* **EXERCISE**
Render each line of the records below as a numbered list, leaving out blank lines and any pictures.

Records listed in a dataset:

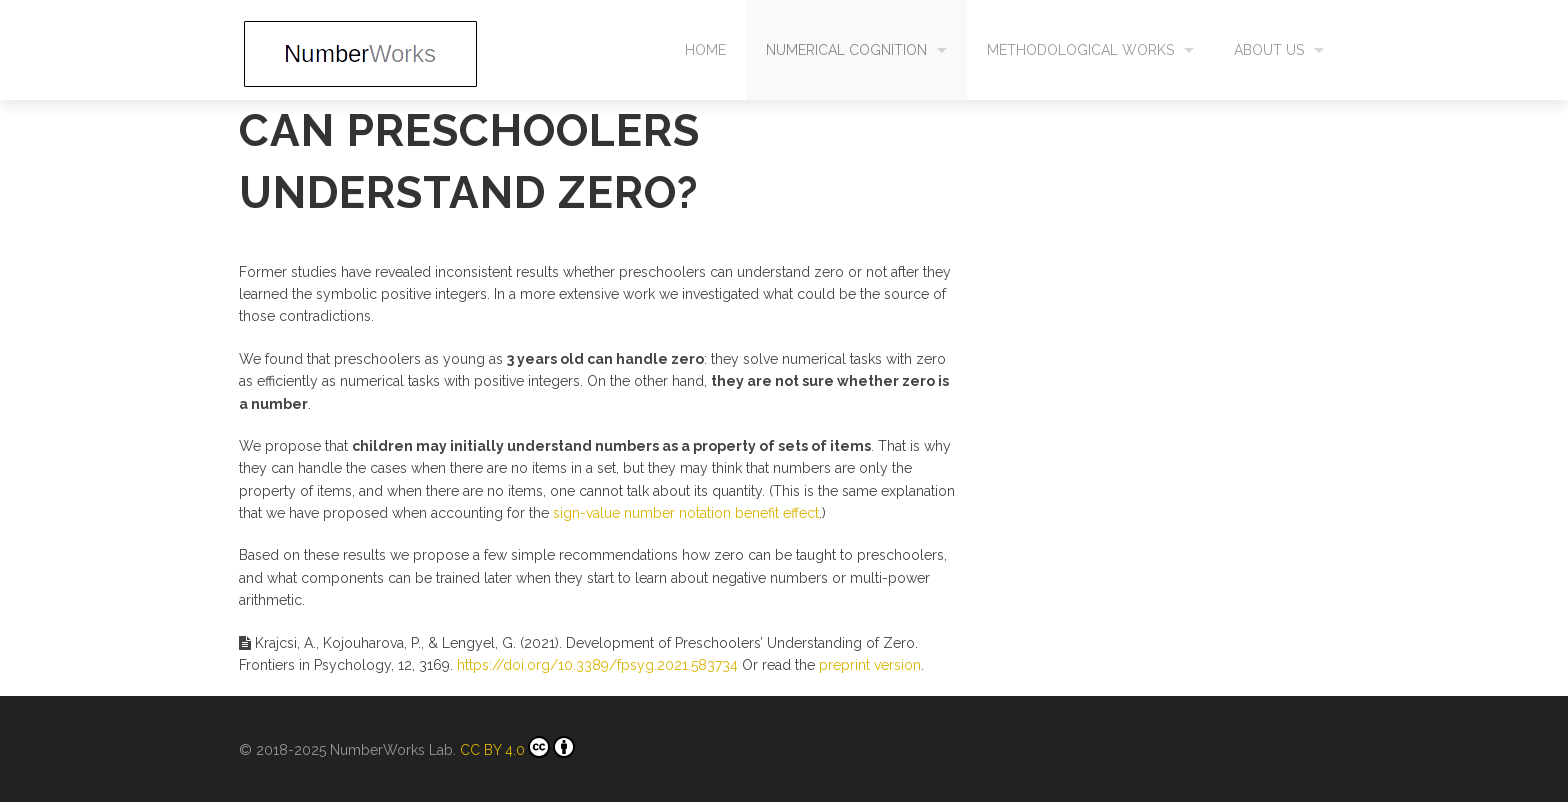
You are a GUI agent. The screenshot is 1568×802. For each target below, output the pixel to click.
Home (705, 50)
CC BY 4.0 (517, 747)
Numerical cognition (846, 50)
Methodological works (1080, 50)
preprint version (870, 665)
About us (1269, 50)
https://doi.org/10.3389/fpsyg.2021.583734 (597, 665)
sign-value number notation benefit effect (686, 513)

* **PROBLEM SOLUTION**
1. You are a GUI agent. The screenshot is 1568×802. For each target below, output the pixel to click.
2. Home (705, 50)
3. CC BY 4.0 (517, 747)
4. Numerical cognition (846, 50)
5. Methodological works (1080, 50)
6. preprint version (870, 665)
7. About us (1269, 50)
8. https://doi.org/10.3389/fpsyg.2021.583734 (597, 665)
9. sign-value number notation benefit effect (686, 513)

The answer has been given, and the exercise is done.